Direktur Jenderal Minyak dan Gas Bumi (Migas) Kementerian ESDM, Laode Sulaiman, menegaskan bahwa pemerintah telah menyiapkan langkah antisipasi komprehensif. Hal ini dilakukan guna mencegah krisis energi di dalam negeri, dengan tidak lagi hanya mengandalkan pasokan minyak mentah dari negara-negara Timur Tengah yang pengirimannya melalui Selat Hormuz.
"Kemarin sudah disampaikan oleh Pak Menteri bahwa kita tidak hanya mengandalkan sumber yang berasal dari negara Timur Tengah khususnya yang melewati Selat Hormuz, tapi juga ke negara-negara lain, termasuk kita juga kan melanjutkan kerjasama dengan badan usaha Amerika Serikat," ujar Laode saat ditemui di Kawasan Kilang Balongan, Indramayu, pada Jumat (13/3/2026).

Related Post
Sebelumnya, Menteri Energi dan Sumber Daya Mineral (ESDM) Bahlil Lahadalia telah menyampaikan kekhawatiran pemerintah terkait situasi geopolitik.
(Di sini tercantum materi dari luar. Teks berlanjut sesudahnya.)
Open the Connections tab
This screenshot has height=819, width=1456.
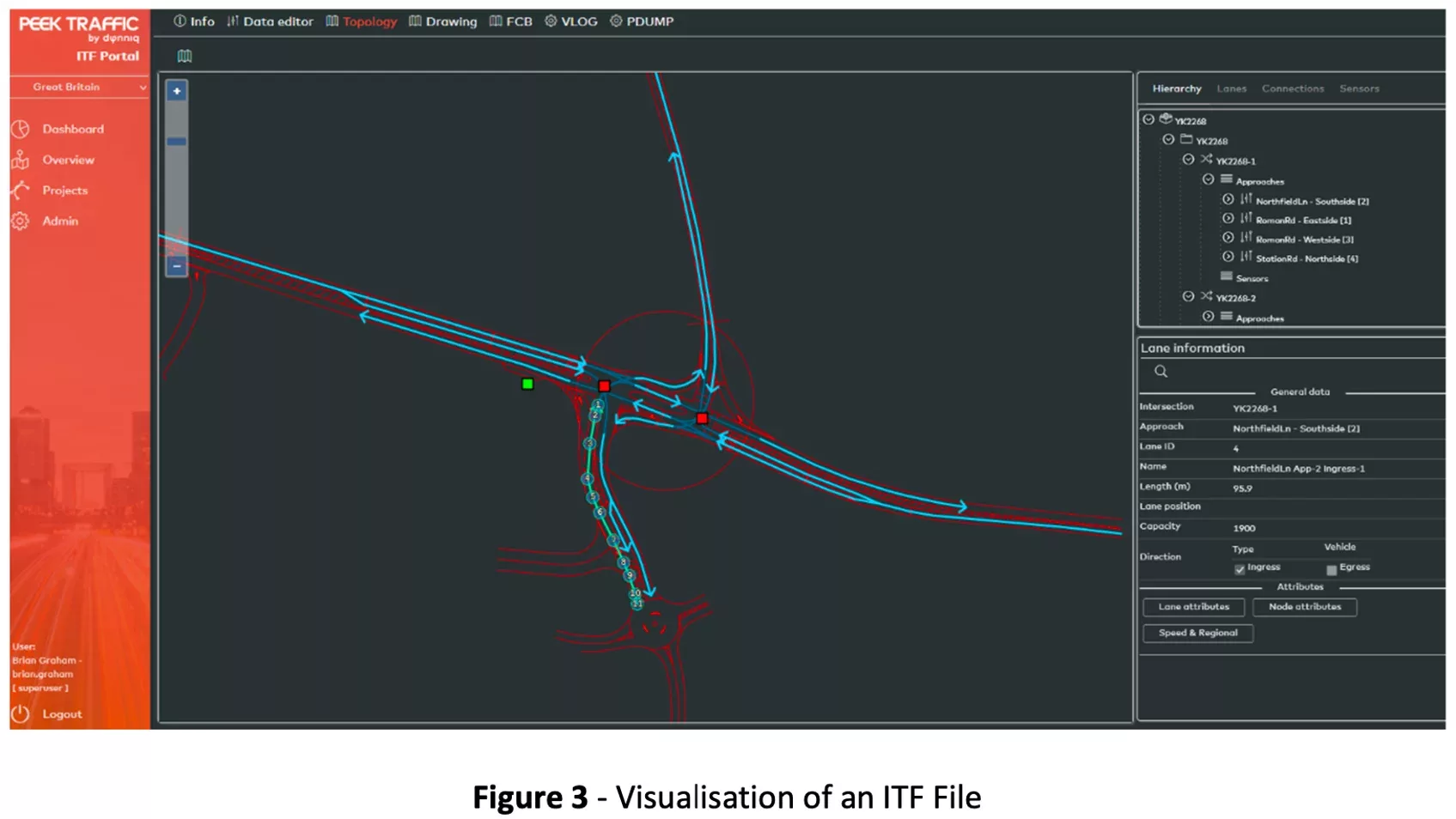[x=1292, y=88]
Bahlil menjelaskan bahwa penutupan Selat Hormuz, yang dipicu oleh konflik antara Israel, Amerika Serikat, dan Iran, akan berdampak signifikan pada pasar energi global. Dalam konferensi pers di Kementerian ESDM pada Selasa (3/3/2026), Bahlil membeberkan bahwa setiap harinya, sekitar 20,1 juta barel minyak melewati Selat Hormuz.
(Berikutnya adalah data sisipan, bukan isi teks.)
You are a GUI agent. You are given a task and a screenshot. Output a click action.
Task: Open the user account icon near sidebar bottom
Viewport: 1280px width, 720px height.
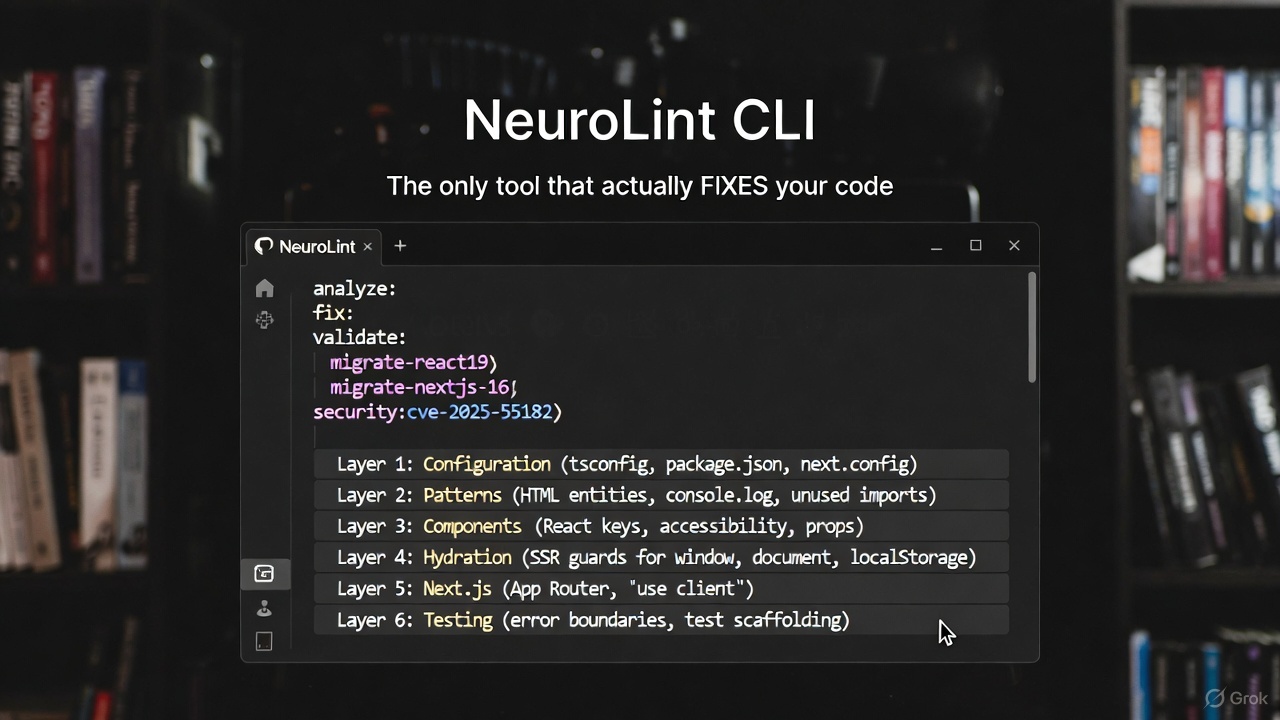click(x=264, y=607)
Ia memerinci, dari total impor minyak mentah Indonesia, sekitar 20-25% selama ini memang berasal dari kawasan Timur Tengah dan distribusinya melalui selat strategis tersebut. Namun, sisanya dipasok dari berbagai negara lain seperti Afrika, Amerika Serikat, dan Brasil.
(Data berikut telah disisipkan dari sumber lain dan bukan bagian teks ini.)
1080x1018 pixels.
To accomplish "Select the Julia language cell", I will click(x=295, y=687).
Oleh karena itu, guna mengantisipasi potensi kekurangan pasokan dan meminimalisir risiko terperangkap dalam dinamika global yang tidak menentu, pemerintah berencana mengalihkan sebagian impor minyak mentah dari Timur Tengah langsung ke Amerika Serikat. Langkah strategis ini diharapkan dapat menjaga stabilitas pasokan energi nasional di tengah ketidakpastian global.